- [Reading text]:
──────

A 63-acre parcel is being proposed for development between the Wooster School and Cartus. The land was the old Farwell Orchards off Apple Ridge Road. Cartus is located on Apple Ridge Road.

It isn't Danbury's biggest housing development, and it won't be the city's last, but it is the newest and one of the few making its way through city boards or commissions today. (Here is the other housing development in front of EIC.)

Wooster School is proposing to turn 63 acres of woods northeast of the school into a 57-unit cluster development bounded by Ye Old Road on the east and private properties on the south, west and north, according to the application. The application is now in front of the city's Environmental Impact Commission.

"It's been on hold because of the recession," said Danbury Land Use Attorney Neil Marcus of Cohen & Wolf Lawyers in Danbury. The applicant is the Wooster School Corporation.

Marcus explained that the EIC's job is to protect the brook that runs between Miry Brook Road and the Wooster School property. EIC is the city's Inland Wetlands Commission. The school's exit will be widened to accommodate cars from the 57 homes. The exit includes a bridge that crosses the brook.

Maps of the development show almost no wetlands, except for the exit over the brook. That exit comes out at the "Y" intersection of Miry Brook Road and Backus Avenue.

"Whatever we do, it has to have a minimal impact on the brook," Marcus said. "We have to figure out how to use that intersection without impacting the brook."

The EIC received the plans a week ago, and it has not scheduled a public hearing or public review. The project will require the Planning Commission to approve a site plan and the Planning Department to issue a special exception to allow a cluster subdivision, the application said.

The project's emergency exit will be onto Noteworthy Drive, but Marcus said that will be a gated exit only, and it won't be used.

"We've started to apply, but this is in the very early stages of the process," Marcus said.

Steven DeVaux February 26, 2013 at 11:23 AM
And what of IKEA coming to town in the near future? Mill Plain road perhaps or Backus Avenue?
prof379 February 26, 2013 at 03:11 PM
agree, g. Since the mid-90s, all we've seen is build, build, build with no thought given to how the infrastructure (and particularly schools) can handle the influx of new families. And secondly, this article points to a shared exit between Wooster School and the new residents. What about school safety?
Dave Bonan February 26, 2013 at 06:52 PM
that's the problem with zoning. it's ever changing to allow us to be whores.
William F. Nicol February 27, 2013 at 12:29 AM
Public Hearing coming soon! Proposed Padanaram housing complex public hearing continues tomorrow at City Hall @ 7pm.
Steven DeVaux February 27, 2013 at 10:44 AM
Go IKEA! (or rather Come IKEA!)
Jenifer silva February 27, 2013 at 12:57 PM
Where are the kids going to go to school? I know Mill Ridge and all the other schools have no room!
law February 27, 2013 at 08:39 PM
A lot of the residents on the west side of Danbury complain about the noise from the airplanes as they take off and land. Won't we just be adding to the complaints concerning the airport? Shouldn't we think about this before building these homes instead of after people have bought them?

──────

- [Provided data]:
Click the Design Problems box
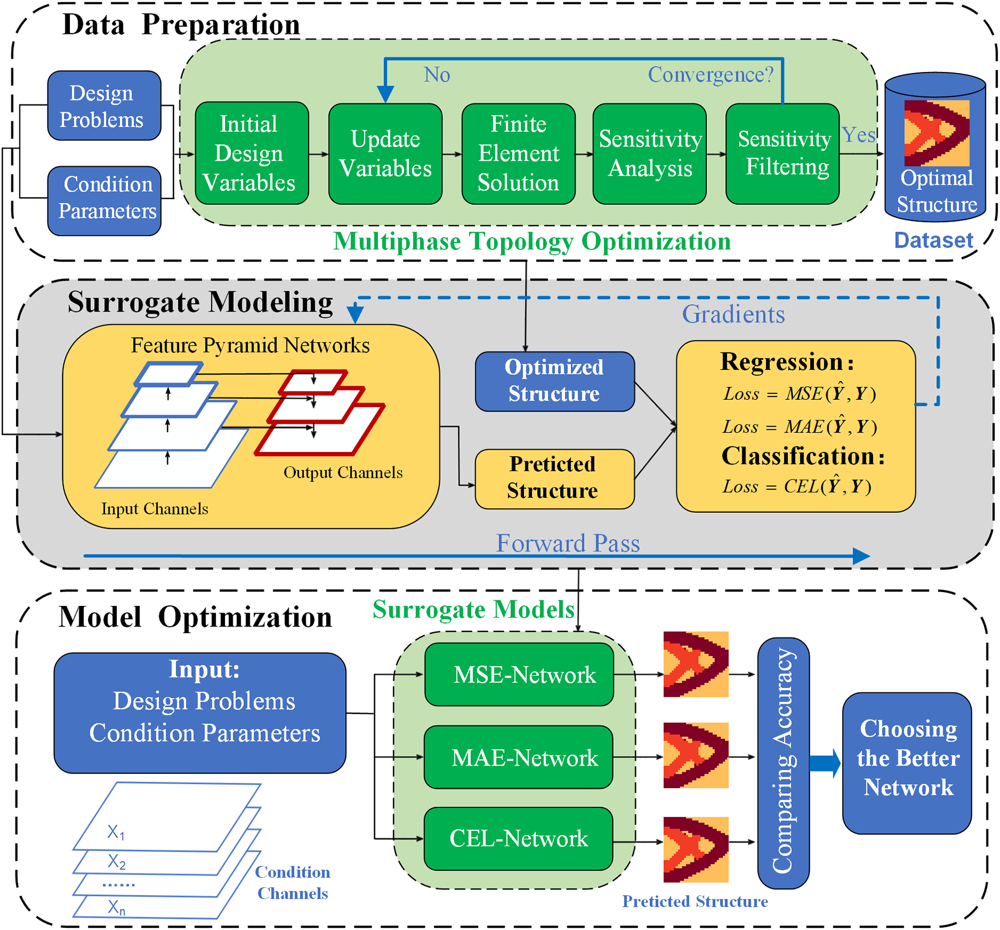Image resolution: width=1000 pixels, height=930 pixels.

──────

- [Work instructions]:
1. In the article on the Wooster School housing plan, where will the project's emergency exit go?
2. Transcribe, word for word, the part of the article on the Wooster School housing plan that opens with the words containing "The project's emergency" and closes with "or Backus Avenue?".

- [Answers to each task]:
1. Onto Noteworthy Drive, as a gated exit that won't be used.

2.
The project's emergency exit will be onto Noteworthy Drive, but Marcus said that will be a gated exit only, and it won't be used.

"We've started to apply, but this is in the very early stages of the process," Marcus said.

Steven DeVaux February 26, 2013 at 11:23 AM
And what of IKEA coming to town in the near future? Mill Plain road perhaps or Backus Avenue?